Although the Company intends to consummate a Business Combination on or before
September 3, 2023, it is uncertain whether the Company will be able to
consummate a Business Combination by this time. Management has determined that
the mandatory liquidation, should a Business Combination not occur and potential
subsequent dissolution, as well as the potential for the Company to have
insufficient funds available to operate our business prior to a Business
Combination, raise substantial doubt about the Company's ability to continue as
a going concern. It is uncertain whether the Company will be able to consummate
a Business Combination by this time. No adjustments have been made to the
carrying amounts of assets or liabilities should the Company be required to
liquidate after September 3, 2023.
Off-Balance Sheet Financing Arrangements
We have no obligations, assets or liabilities, which would be considered
off-balance sheet arrangements as of September 30, 2022. We do not participate
in transactions that create relationships with unconsolidated entities or
financial partnerships, often referred to as variable interest entities, which
would have been established for the purpose of facilitating off-balance sheet
arrangements. We have not entered into any off-balance sheet financing
arrangements, established any special purpose entities, guaranteed any debt or
commitments of other entities, or purchased any non-financial assets.
Contractual Obligations
We do not have any long-term debt, capital lease obligations, operating lease
obligations or long-term liabilities, other than an agreement to pay an
affiliate of the Sponsor a monthly fee of $20,000 for office space,
administrative and support services. We began incurring these fees on August 31,
2021 and will continue to incur these fees monthly until the earlier of the
completion of our initial Business Combination and our liquidation.

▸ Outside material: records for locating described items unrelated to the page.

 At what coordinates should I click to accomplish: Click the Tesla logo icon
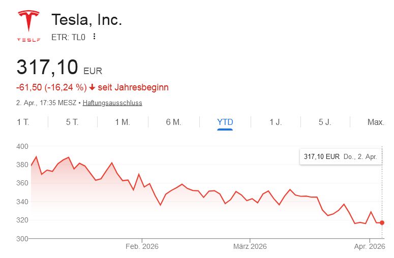pos(28,26)
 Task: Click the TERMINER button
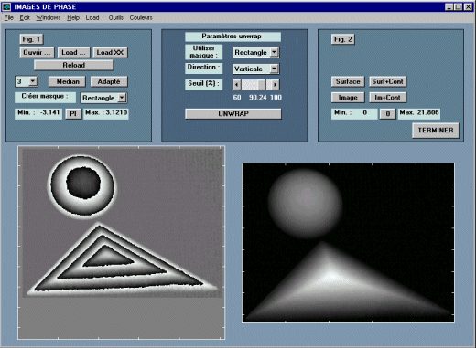click(436, 131)
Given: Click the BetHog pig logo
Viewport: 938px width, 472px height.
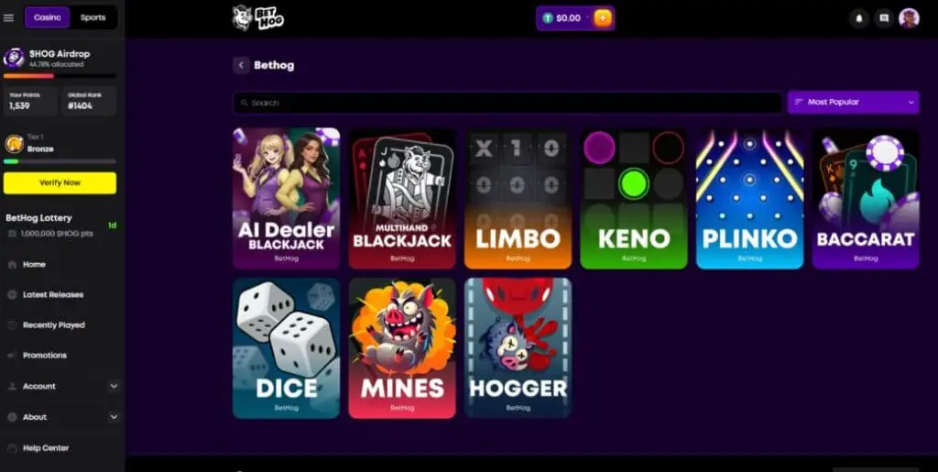Looking at the screenshot, I should 257,18.
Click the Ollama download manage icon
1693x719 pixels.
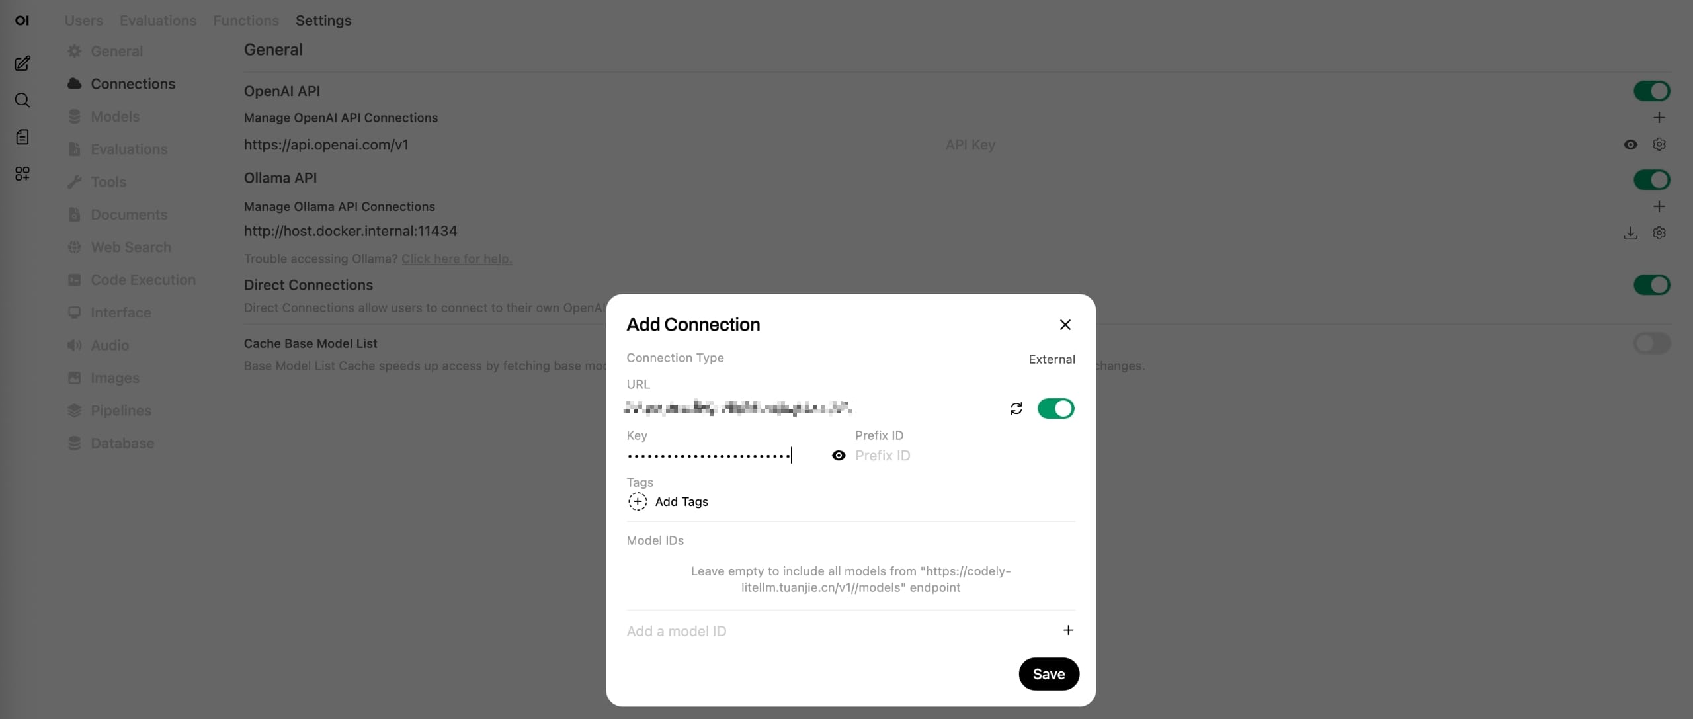[1630, 233]
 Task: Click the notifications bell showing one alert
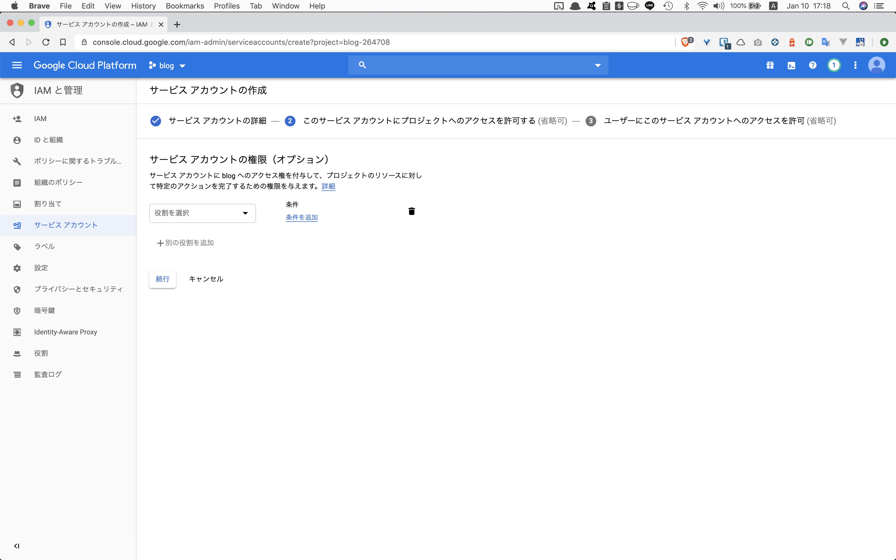[834, 65]
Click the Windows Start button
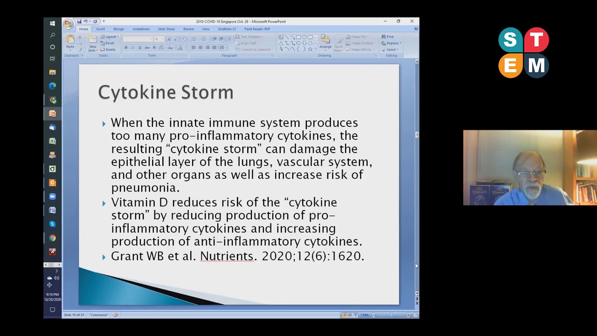The height and width of the screenshot is (336, 597). pos(52,23)
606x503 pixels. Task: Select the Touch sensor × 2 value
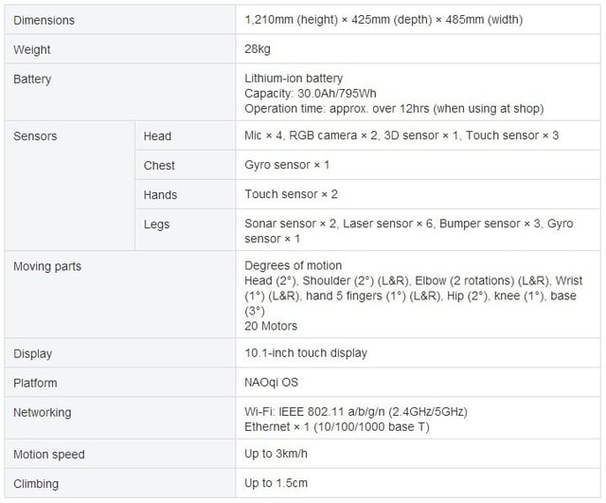(x=291, y=195)
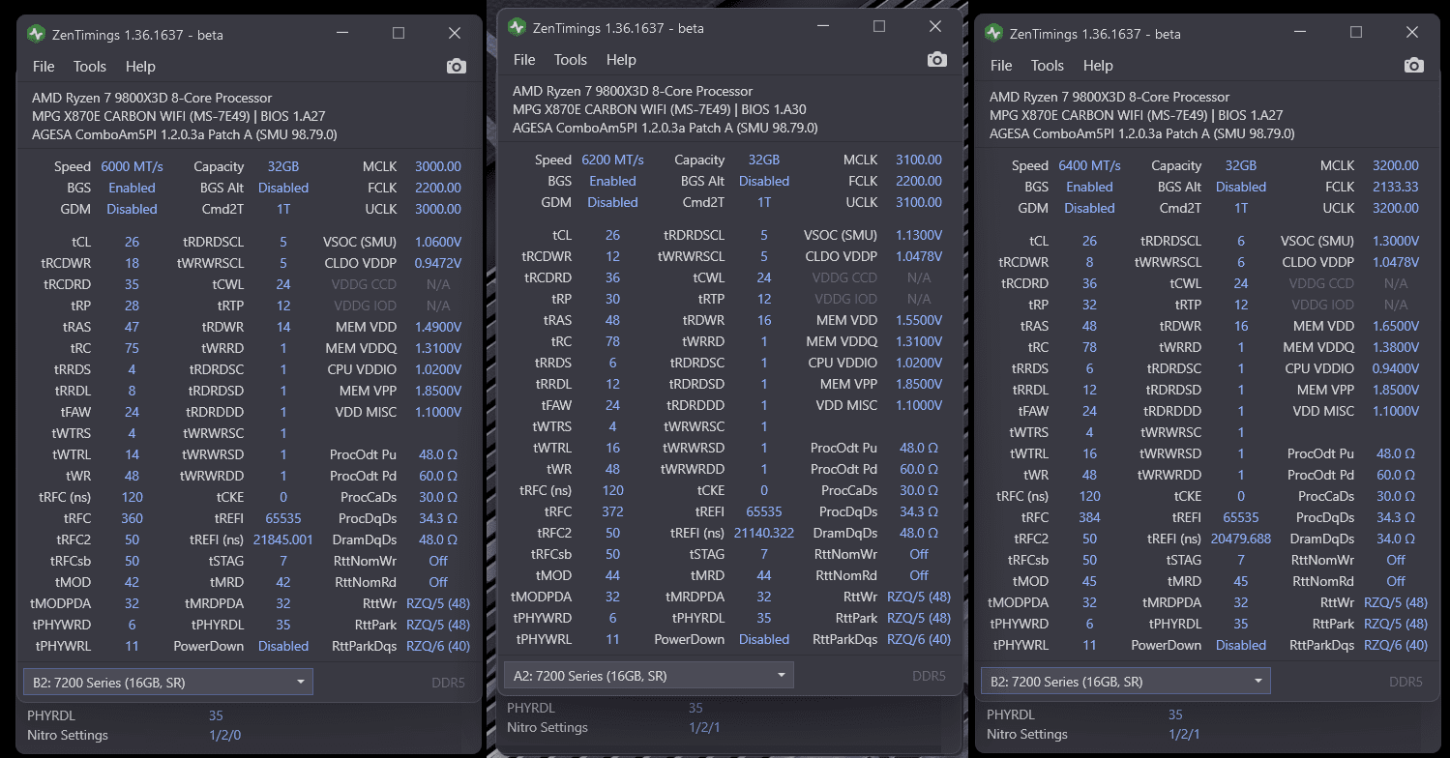Open File menu in the middle window
This screenshot has width=1450, height=758.
524,60
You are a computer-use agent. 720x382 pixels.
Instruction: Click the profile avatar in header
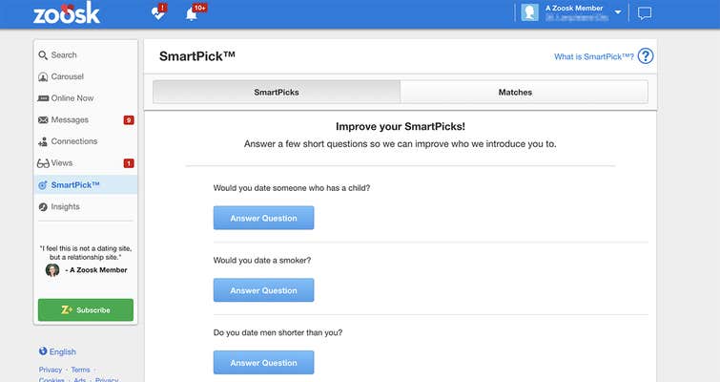pos(530,12)
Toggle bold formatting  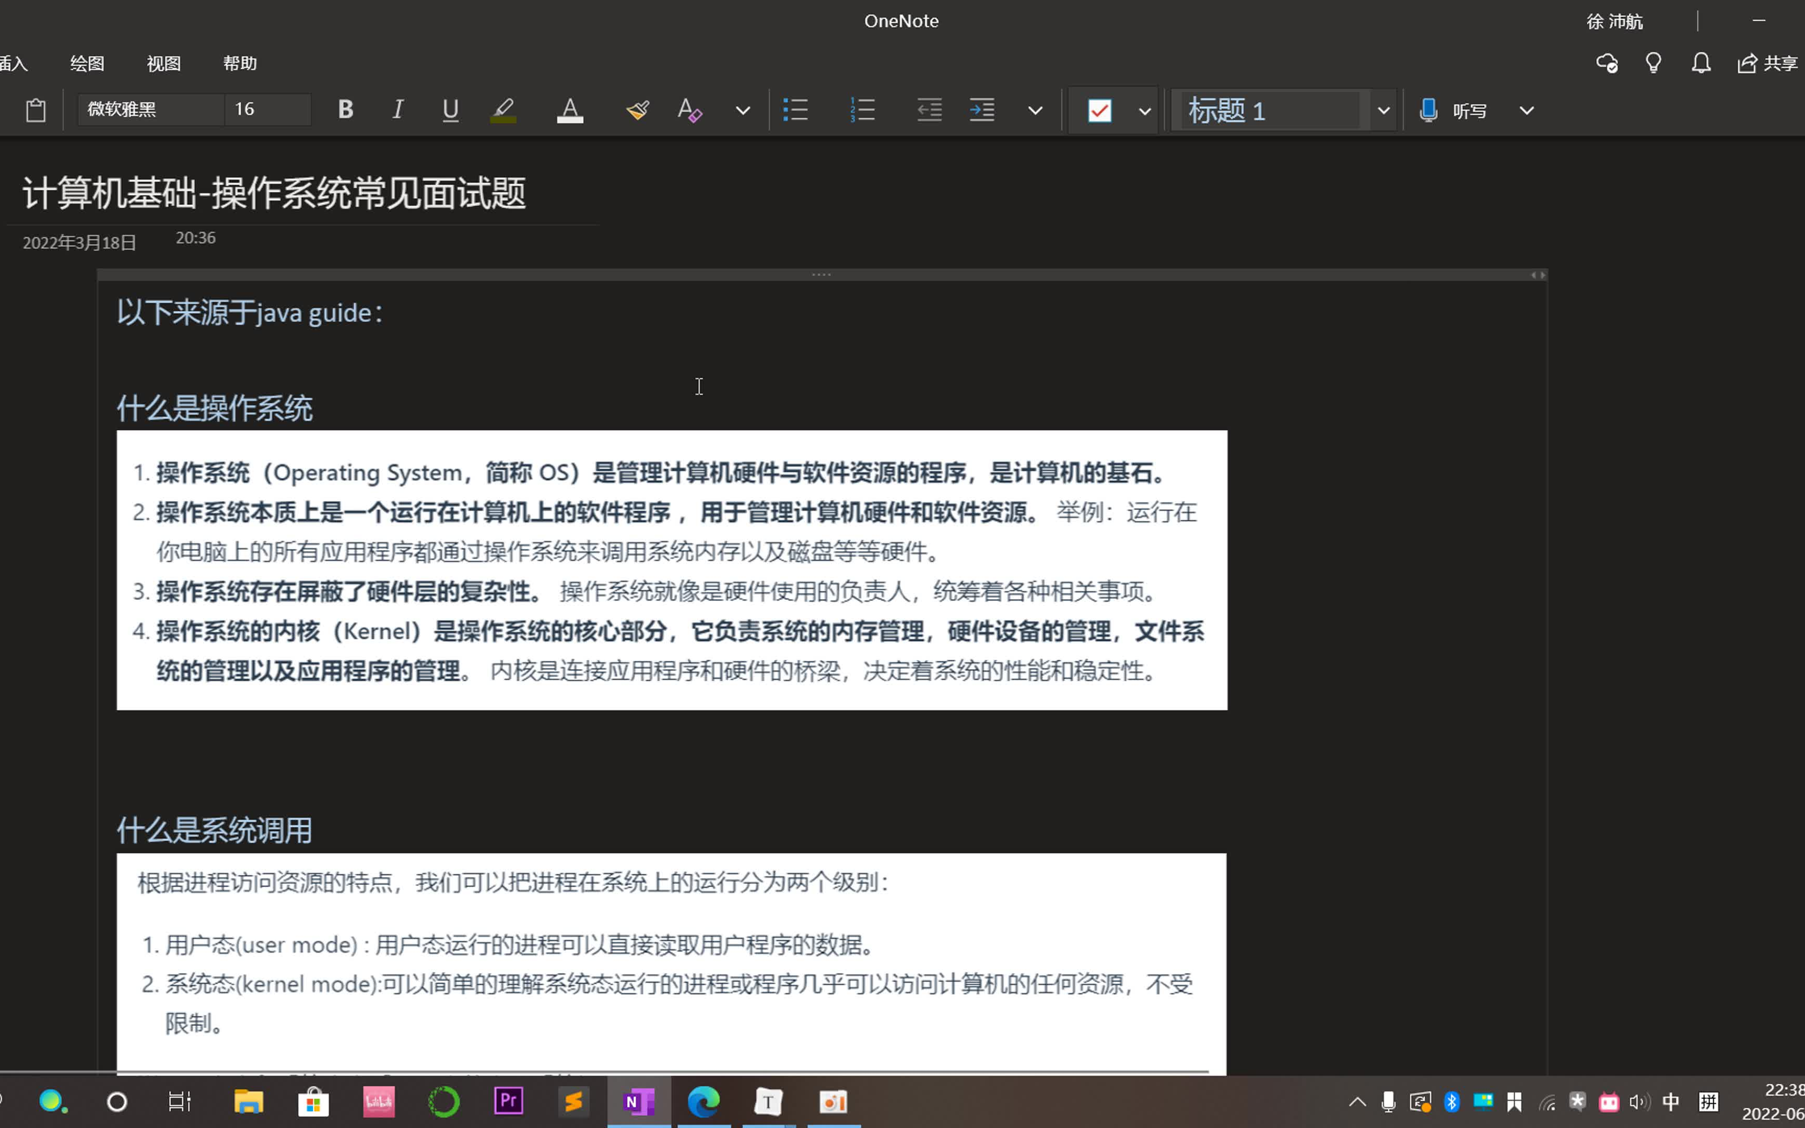click(x=345, y=110)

Critical Accounting Policies and Significant Judgments and Estimates
We prepare our financial statements in accordance with accounting principles
generally accepted in the United States of America. The preparation of financial
statements also requires us to make estimates and assumptions that affect the
reported amounts of assets, liabilities, costs and expenses and related
disclosures. We base our estimates on historical experience and on various other
assumptions that we believe to be reasonable under the circumstances. Actual
results could differ significantly from the estimates made by our management.
There have been no material changes to our critical accounting policies and
estimates from those disclosed in our financial statements and the related notes
and other financial information included in our Form 10-K for the year ended
December 31, 2021, on file with the SEC.